-- START OF Material shown --
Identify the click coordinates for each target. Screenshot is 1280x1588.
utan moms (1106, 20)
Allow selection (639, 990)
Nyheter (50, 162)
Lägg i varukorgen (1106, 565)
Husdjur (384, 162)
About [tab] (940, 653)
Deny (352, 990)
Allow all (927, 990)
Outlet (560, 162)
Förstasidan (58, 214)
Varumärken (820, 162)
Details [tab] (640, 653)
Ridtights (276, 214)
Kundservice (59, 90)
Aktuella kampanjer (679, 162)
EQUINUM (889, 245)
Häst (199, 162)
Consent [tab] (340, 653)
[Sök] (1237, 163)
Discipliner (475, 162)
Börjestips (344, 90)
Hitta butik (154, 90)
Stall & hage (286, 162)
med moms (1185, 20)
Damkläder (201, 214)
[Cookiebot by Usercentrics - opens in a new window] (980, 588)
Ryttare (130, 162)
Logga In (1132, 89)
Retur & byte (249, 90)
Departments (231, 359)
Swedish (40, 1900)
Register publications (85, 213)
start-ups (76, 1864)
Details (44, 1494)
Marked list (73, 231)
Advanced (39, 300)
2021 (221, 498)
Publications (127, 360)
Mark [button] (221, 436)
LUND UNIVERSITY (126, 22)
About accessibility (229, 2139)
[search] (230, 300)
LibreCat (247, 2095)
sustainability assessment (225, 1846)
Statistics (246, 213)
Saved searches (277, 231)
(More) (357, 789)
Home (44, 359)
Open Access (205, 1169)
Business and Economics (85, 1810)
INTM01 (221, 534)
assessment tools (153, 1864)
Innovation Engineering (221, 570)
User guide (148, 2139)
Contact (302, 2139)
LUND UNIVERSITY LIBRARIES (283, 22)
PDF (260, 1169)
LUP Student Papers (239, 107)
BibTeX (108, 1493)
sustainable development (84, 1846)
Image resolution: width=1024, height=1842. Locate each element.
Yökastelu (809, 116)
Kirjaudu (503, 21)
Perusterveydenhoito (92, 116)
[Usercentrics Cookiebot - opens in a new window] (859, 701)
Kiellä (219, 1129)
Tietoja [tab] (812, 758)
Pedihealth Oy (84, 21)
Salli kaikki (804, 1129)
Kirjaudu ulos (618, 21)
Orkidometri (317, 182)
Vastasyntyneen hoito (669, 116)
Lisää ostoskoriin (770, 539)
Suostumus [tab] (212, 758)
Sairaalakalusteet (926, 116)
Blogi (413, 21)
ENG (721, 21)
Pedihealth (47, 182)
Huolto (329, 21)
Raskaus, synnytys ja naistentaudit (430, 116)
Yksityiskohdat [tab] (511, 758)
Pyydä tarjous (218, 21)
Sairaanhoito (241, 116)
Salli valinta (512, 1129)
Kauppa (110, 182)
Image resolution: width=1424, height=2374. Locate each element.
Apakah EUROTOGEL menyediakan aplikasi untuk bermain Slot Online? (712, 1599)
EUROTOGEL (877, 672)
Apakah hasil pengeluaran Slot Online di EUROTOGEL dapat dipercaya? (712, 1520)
-- END OF Material shown --
## Task brief
Rewrite all of the entries above, replacing "Allow all" with "Accept all" and keeping everything else the same.

## Response to the task
Identify the click coordinates for each target. Screenshot is 1280x1588.
utan moms (1106, 20)
Allow selection (639, 990)
Nyheter (50, 162)
Lägg i varukorgen (1106, 565)
Husdjur (384, 162)
About [tab] (940, 653)
Deny (352, 990)
Accept all (927, 990)
Outlet (560, 162)
Förstasidan (58, 214)
Varumärken (820, 162)
Details [tab] (640, 653)
Ridtights (276, 214)
Kundservice (59, 90)
Aktuella kampanjer (679, 162)
EQUINUM (889, 245)
Häst (199, 162)
Consent [tab] (340, 653)
[Sök] (1237, 163)
Discipliner (475, 162)
Börjestips (344, 90)
Hitta butik (154, 90)
Stall & hage (286, 162)
med moms (1185, 20)
Damkläder (201, 214)
[Cookiebot by Usercentrics - opens in a new window] (980, 588)
Ryttare (130, 162)
Logga In (1132, 89)
Retur & byte (249, 90)
Departments (231, 359)
Swedish (40, 1900)
Register publications (85, 213)
start-ups (76, 1864)
Details (44, 1494)
Marked list (73, 231)
Advanced (39, 300)
2021 (221, 498)
Publications (127, 360)
Mark [button] (221, 436)
LUND UNIVERSITY (126, 22)
About accessibility (229, 2139)
[search] (230, 300)
LibreCat (247, 2095)
sustainability assessment (225, 1846)
Statistics (246, 213)
Saved searches (277, 231)
(More) (357, 789)
Home (44, 359)
Open Access (205, 1169)
Business and Economics (85, 1810)
INTM01 (221, 534)
assessment tools (153, 1864)
Innovation Engineering (221, 570)
User guide (148, 2139)
Contact (302, 2139)
LUND UNIVERSITY LIBRARIES (283, 22)
PDF (260, 1169)
LUP Student Papers (239, 107)
BibTeX (108, 1493)
sustainable development (84, 1846)
Image resolution: width=1024, height=1842. Locate each element.
Yökastelu (809, 116)
Kirjaudu (503, 21)
Perusterveydenhoito (92, 116)
[Usercentrics Cookiebot - opens in a new window] (859, 701)
Kiellä (219, 1129)
Tietoja [tab] (812, 758)
Pedihealth Oy (84, 21)
Salli kaikki (804, 1129)
Kirjaudu ulos (618, 21)
Orkidometri (317, 182)
Vastasyntyneen hoito (669, 116)
Lisää ostoskoriin (770, 539)
Suostumus [tab] (212, 758)
Sairaalakalusteet (926, 116)
Blogi (413, 21)
ENG (721, 21)
Pedihealth (47, 182)
Huolto (329, 21)
Raskaus, synnytys ja naistentaudit (430, 116)
Yksityiskohdat [tab] (511, 758)
Pyydä tarjous (218, 21)
Sairaanhoito (241, 116)
Salli valinta (512, 1129)
Kauppa (110, 182)
Image resolution: width=1424, height=2374. Locate each element.
Apakah EUROTOGEL menyediakan aplikasi untuk bermain Slot Online? (712, 1599)
EUROTOGEL (877, 672)
Apakah hasil pengeluaran Slot Online di EUROTOGEL dapat dipercaya? (712, 1520)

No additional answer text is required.